Talking to Robots

Recent experiences at trying to get to a blood pumping, lung breathing, skin draped human when I’m trying to resolve an issue with a large corporation have been mind crushing.

I will sometimes succeed when the robot voice answering the call offers numerical choices I can respond to with my keypad, but when they want me to actually speak to them about what I want, this technology all too often leads me to blast profanity, at high volume, that could get me incarcerated.

Sorry. I could not understand you. Please try again.

This morning’s call into my service provider was the best example yet proving we are still in the infancy stages of this technology. The large corporations using it do so to decrease their head count, and look hip. Twice in the first call I was redirected back to the very top of the question and response chain after spending 3 to 4 minutes trying to provide the reason of my call. If the police or federal agents knock on my door sometime today I will not be surprised.

Sorry. I could not understand you. Let’s start over..

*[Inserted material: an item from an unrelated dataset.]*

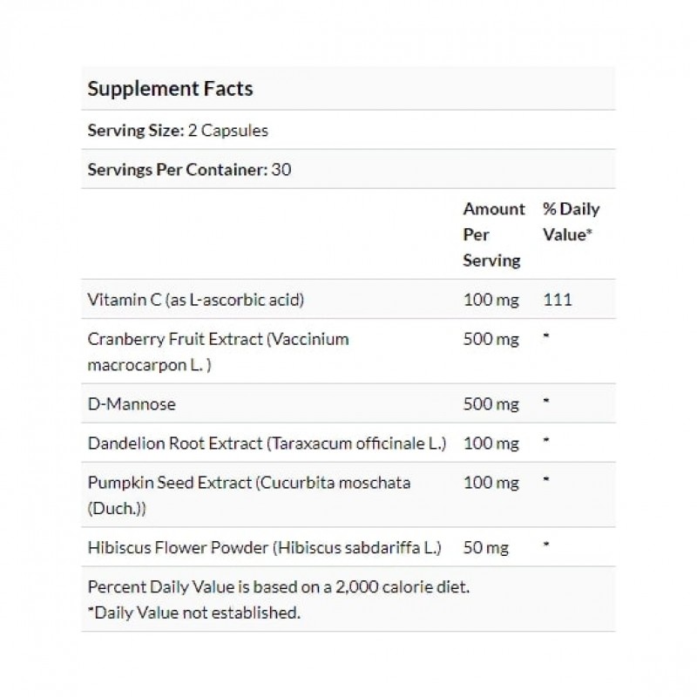Select the D-Mannose ingredient name
The height and width of the screenshot is (697, 697).
pos(131,403)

On my second call in, I responded to every request for information with a 5 second hold down of my zero (0) keypad button. This finally led to being dumped into a call center, and after a 5 to 10 minute wait (no problem with that, my headset is on and I’m doing other things), I actually got to an actual live person. It wasn’t the right person (my bad for the hold down the 0 ploy), but a nice person who sent my call to the right place in less than a minute, where my issue was resolved in less than 2 minutes by another pleasant person.

I really do try to play nice with the bots when they present themselves, but the technology just isn’t there yet. And when it starts listing the different issues you may be calling about, I find all too often mine is not offered as a selection. I do use online services so I almost always search the target corporation’s web site for an answer on my problem, or specifically where to call.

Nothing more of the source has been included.